Back in 2013, Styling Manager Kirk Rasmussen and Designer Ben McGinley set out to build a 'muscular' Softail. The result was a 'slammed' machine directly pulled from Rasmussen's psyche, influenced by trips to the Bonneville Salt Flats International Speedway while growing up in his hometown of Magna, Utah.
In a first for the Motor Company, the Breakout was initially released as a CVO version in August 2012, before it went into regular production in 2013. That 'chupacabra' from Rasmussen's past, defined by its mega-wide 240mm cross-section rear tire, has now matured into the potent FXBR — something that the media is daring to call “refined and sophisticated.”
Cosmetic makeover aside, the Breakout gets the new Milwaukee-Eight engine stuffed into the redesigned Softail chassis. Available in either 107 or 114 cubic inches, the smooth running, counter-balanced Mil-8 treats riders to over one-hundred foot-pounds of seat-pinning torque. Introduced in 2017, the Mil-8 returns to the simpler single cam setup historically used on most other Big Twins.
The Milwaukee-Eight engine might be the center of attention, but the new Softail chassis is the real star. The previous Softail frame featured two horizontally-mounted shocks that expanded rather than compressed. The new, stiffer Softail frame has a single adjustable coil-over monoshock mounted below the seat that uses conventional rebound suspension. An improvement over the old setup, the new Softail frame still retains its classic 'hardtail' appearance.
With a long and low stance paired with Bobber styling, the Breakout has been a top-seller for Harley-Davidson since its release in 2013. Improving on the sleek look, the 2018 Breakout gets even more minimal, along with a few updated components. Immediately noticeable is the lack of a round analog speedometer, and the smaller, reshaped 3.5-gallon tank. The characteristic Gasser-style wheels have been retained, but now have double cast spokes.
The Breakout's instrumentation is now digital. Keeping the handlebars tidy, the gauge is a neat all-in-one information package integrated with the handlebar-riser cap.
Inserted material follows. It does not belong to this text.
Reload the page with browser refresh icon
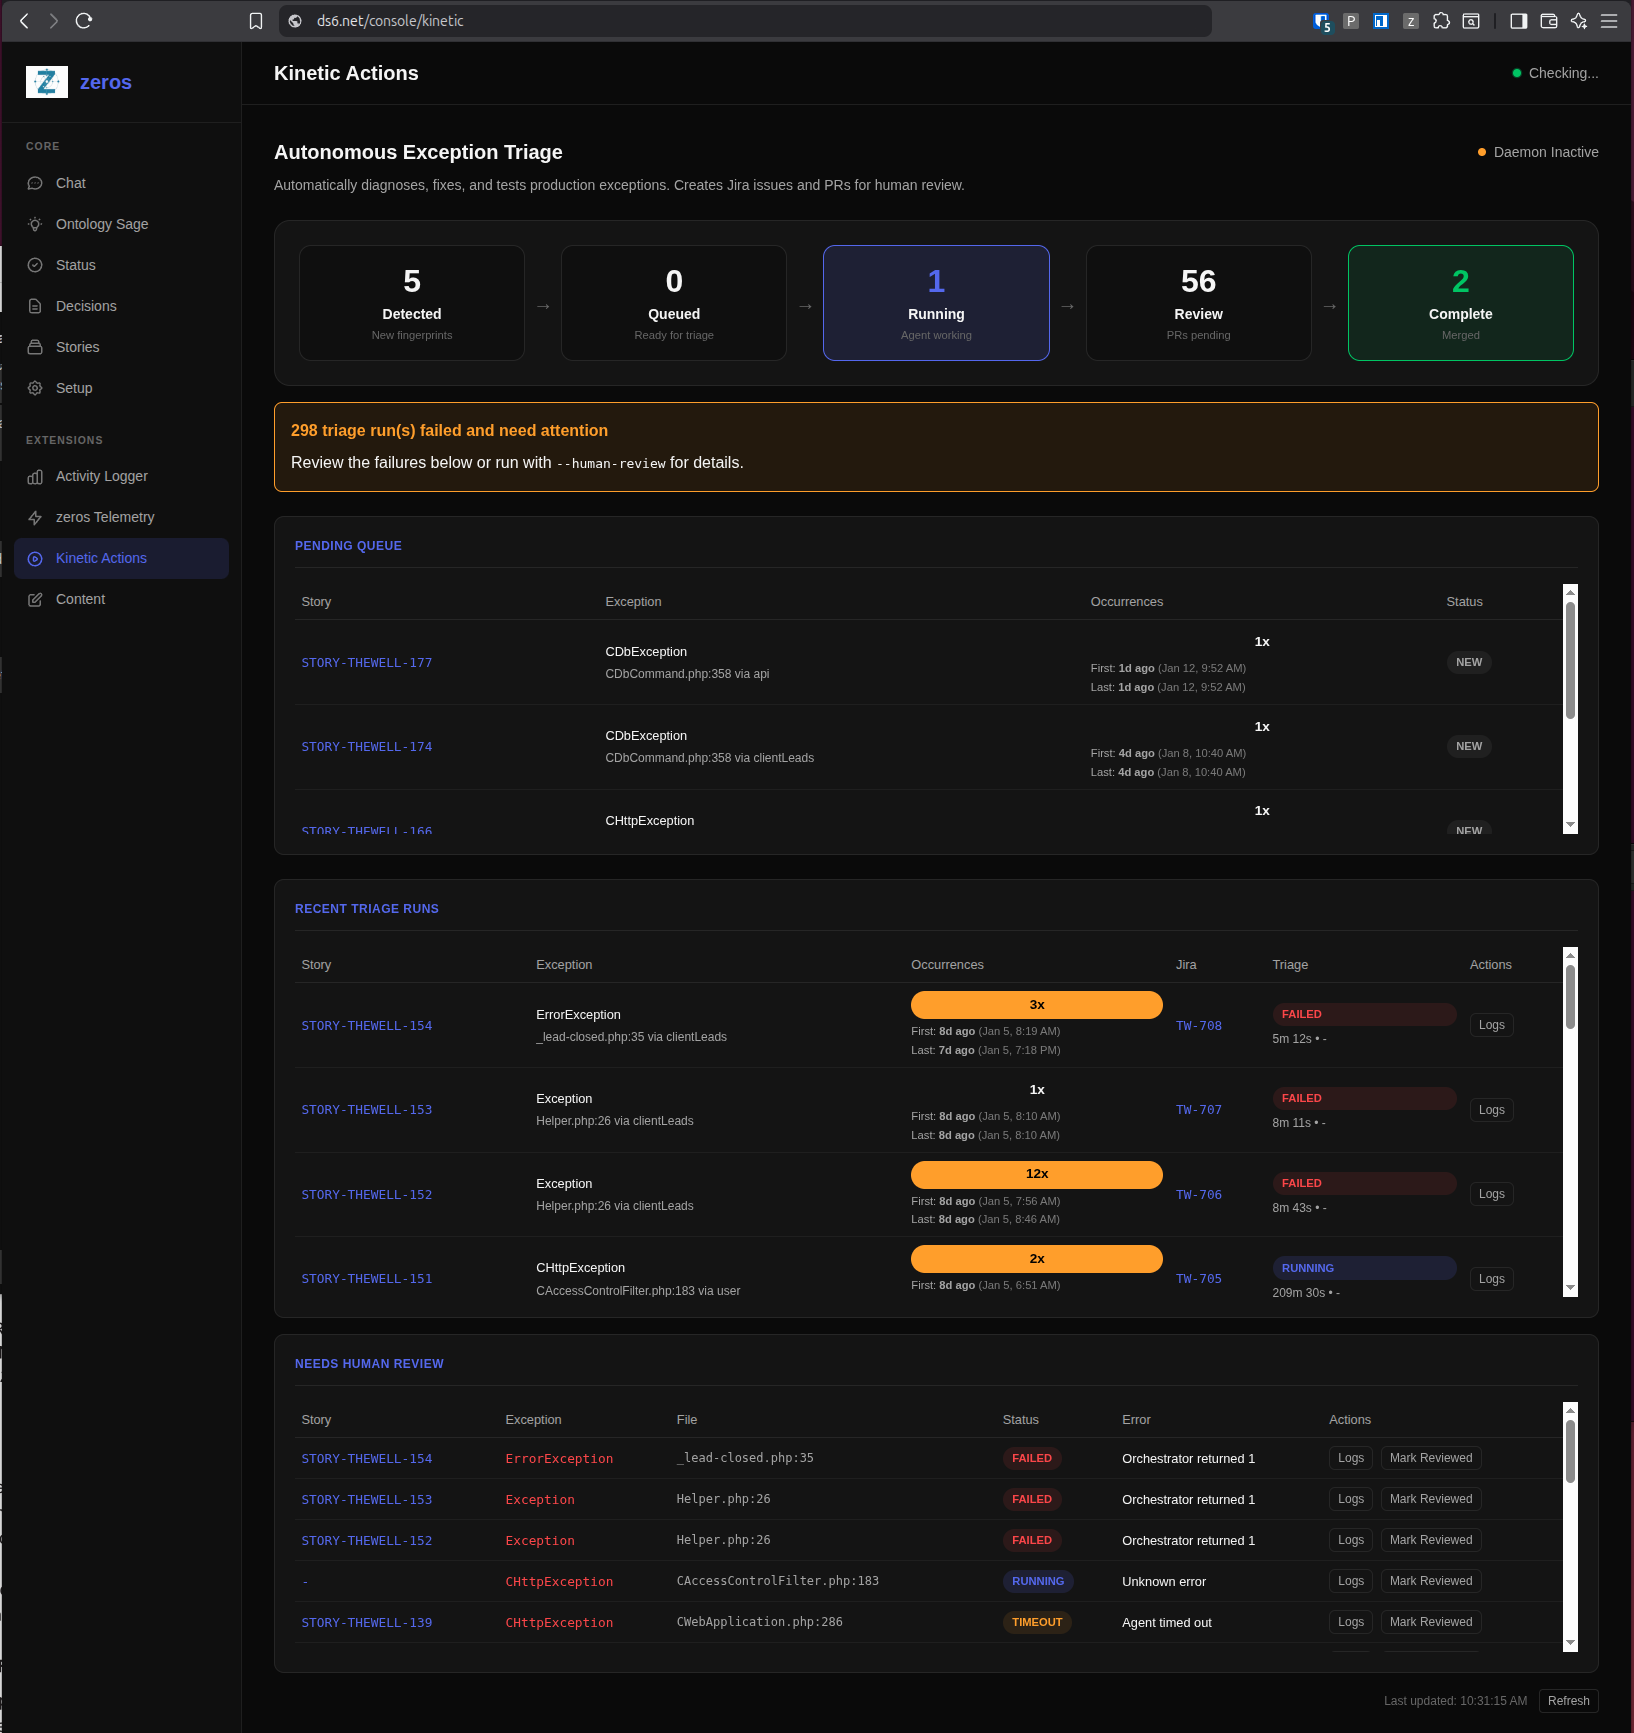 point(84,21)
The digitized gauge displays speed, gear, and fuel level all at a glance, with odometer, trip, and time, toggled through the handlebar controls. A fly-out screen below the gauge displays the usual turn signal, neutral, ABS, and engine oil warning indicators.
The updated Breakout is a rider-focused machine. Despite the wide rear tire, lean angle has been bumped up, and the stiffer frame translates to quicker side-to-side transitions. Sporting the Livewire headlight out front, the Breakout might be an indicator of things to come, but for now it shows Harley-Davidson is paying attention to their brutish bestseller by matching attitude with performance.
Photo courtesy of American Iron Magazine.